%%

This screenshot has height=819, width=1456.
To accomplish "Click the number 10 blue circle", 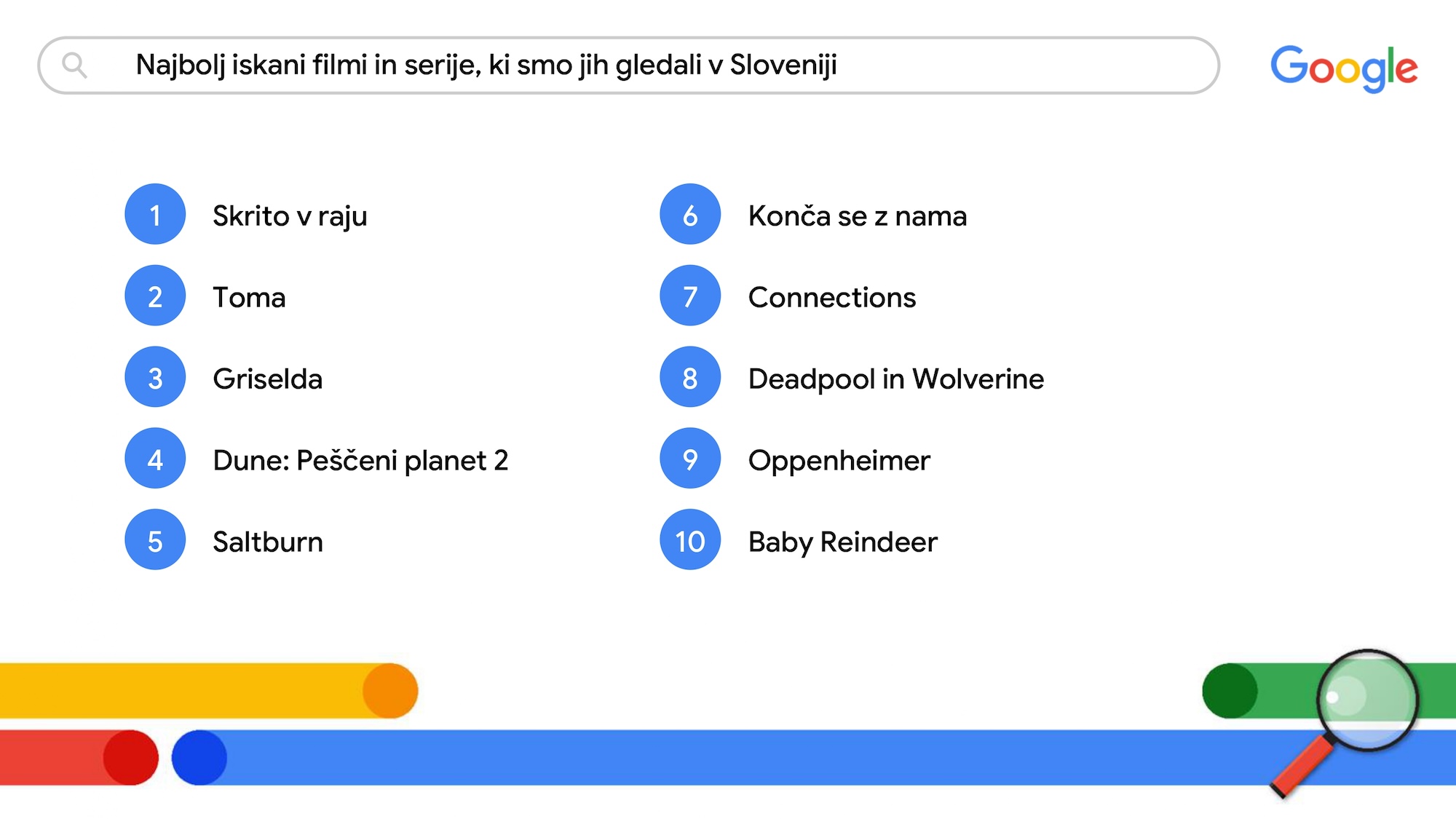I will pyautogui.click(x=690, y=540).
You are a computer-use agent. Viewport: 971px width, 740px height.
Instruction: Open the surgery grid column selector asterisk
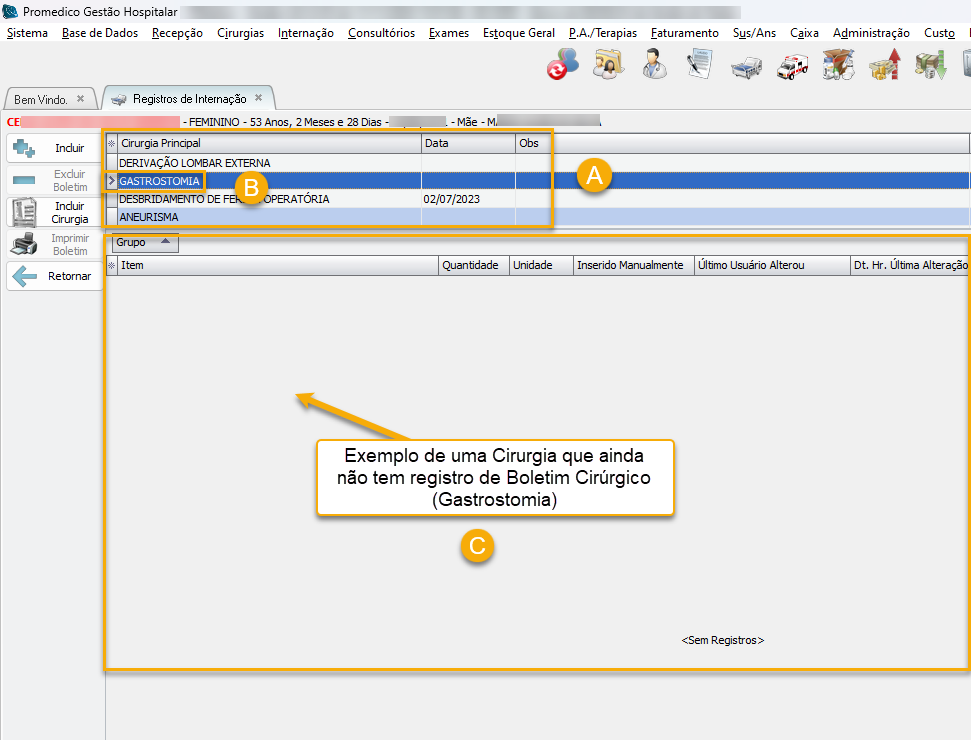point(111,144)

%%

Please show each line in the records above that contains "height".

■ **RESULT**:
This screenshot has height=819, width=1456.
You are a computer-use agent. Viewport: 971px width, 740px height.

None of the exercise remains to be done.